And maybe it’s just me here, but hasn’t Chicago kinda turned into the Red Wings circa, like, 1995? Like, six really good forwards, chippy 3rd and 4th liners, a solid defense, and two guys that can stop 14-17 shots-per-night? As for what Detroit’s like… I think there’s still a few guys from that circa 1995 team there still! Zing-o! Ka-blam! Ga-dunk! Arf-arf!
Once you use our T-Bone and the Hockey Doggz officially-licensed authentic Bible Code De-Code-er to transcribe the team’s line-up cards, you will discover that: Detroit, MI and Windsor, ON are the modern world’s new Sodom and Gamorrah. Yahweh’s fiery judgement and the ensuing downpour of brimstone will completely consume the cities, but will also serve as an inspiration for the Wings, who will go on to win in the shootout, 3-2.
31 December 2011
Vancouver at LA
While some of us will be busy drinking some Old Granddad whiskey out of a plastic champagne flute and grinding on the dancefloor to the sounds of the Cranberries (hey, don’t judge- you don’t know me!), our PST brothers are gonna be busy fighting the good fight. And that’s the fight. Duh-duh. For our right. Duh-duh. To haaaaaah-keeeeee!
This should be a pretty important litmus test for the Kings, who have picked up a teensy bit o’ steam from their new coach, Ol’ Sourface Sutter. Except this litmus test isn’t like some version of a maxi-pad commercial where some bright blue-colored liquid gets dumped on some paper in order to “prove something”. Nope. This test is to see which group of men can score more goals than the other. Hockey goals.
I was having this weird dream where: Our favorites, Daniel and Henrik Sedin will have another good game. They each will have, like, three points (one with a goal and two assists and the other will get, well, you know, two goals and one assist). They’ll cycle around for most of the game and make crazy passes to one another. They’ll even score this sick powerplay goal! It all felt so real…
1 Jan 2012!
CALGARY at NASHVILLE
There’s an outside chance that you wake up Sunday morning with a plastic champagne flute (and a mysterious taste) in your mouth and this game is playing on t.v. The phonograph needle is making an endless, tight circle around the same grooveless space of a Gap Band record. You certainly don’t know where the remote is. You don’t know where you are. You could wait around and watch this game through one half-opened, bleary eye, in hopes of finding out who’s house you’re at and where that is and what you did. Or you could just get out of there before whoever shared the hide-a-bed with you awakes…
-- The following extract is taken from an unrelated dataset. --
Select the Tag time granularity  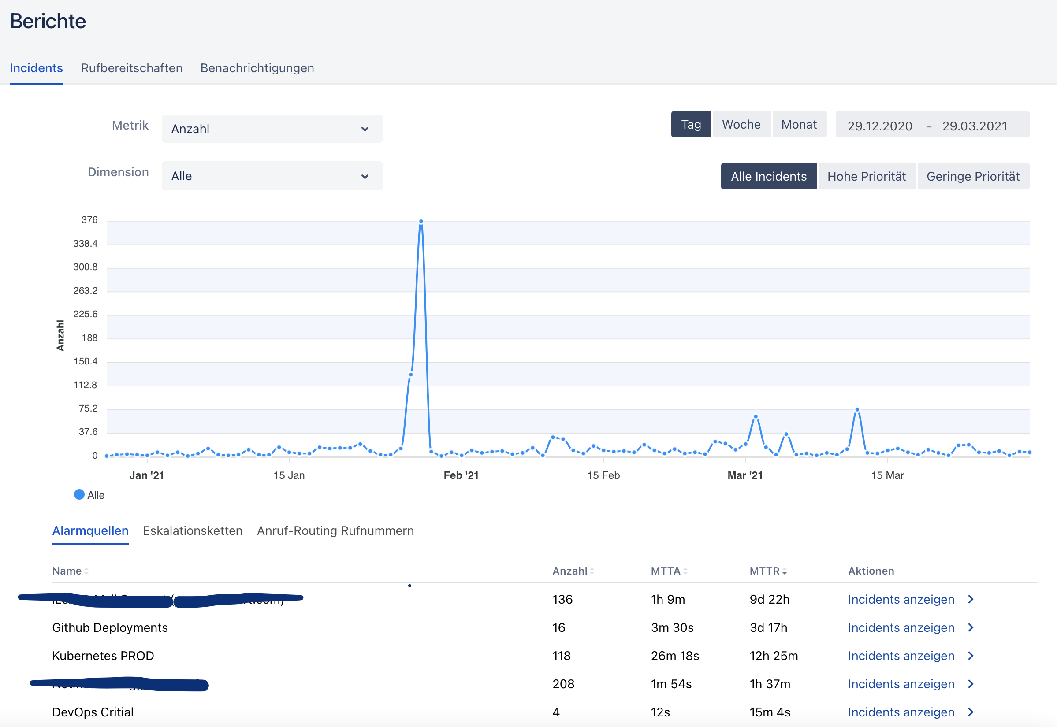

This has nothing to do with the Calgary-Nashville thing, but you’re going to need to: Apologize. To everyone. Trust me. You just need to.
3 Day Weekend (with 4 days)
2 January 2012!
NY Rangers at Philadelphia Flyers (this is that outside game we told you about!)
Just as the Mayans (or was it the Aztecs (Incas (Incans?)?)?) predicted using their puck-shaped calendar, 2012 would bring many frightening changes. Hockey will be played outside, on a baseball field, and nothing would be as it seems.
Seriously, though, the NHL has once again pulled off an excellent Truman Show and arranged a Winter Classic that’s sure to be a cold-month-time-memorable-game-of-hockey. This game is of about as much consequence as games in early January can be, but, more importantly, both teams are playing some wildly entertaining hockey: winning here, losing there, and saying a lot of funny stuff in between. Should be good!
You know what’ll make it all even better!? Hanging out in the parking lot outside the stadium before the game starts! That is what’ll!
Did I mention that the Broad Street line is going to be giving free rides to the sport complex here in Philly, too?
Another holiday miracle!
Do not be surprised if: T-Bone and the Hockey Doggz drop the ceremonial first puck… to start every period, of course (like Cerberus of old, this pooch has three fucking radical heads; but unlike Cerberus, we have three individual torsos and arms and legs)!
And, also, this game’s probably going to be really suh-weet, too. Not to give too much away, but let’s just say that something classic‘s gonna happen. And based on our previous demonstrations of potent psychic powers (the Doug Smail premonitions, calling that goalie goal, etc.), I think it’s fair to wager that you’ll be getting a goalie fight, someone barfing on the ice (you know some of the Flyers are gonna be hittin’ 2 street HARD Sunday), and maybe an eclipse? Like, during the shootout? Can we make this happen, puh-leez?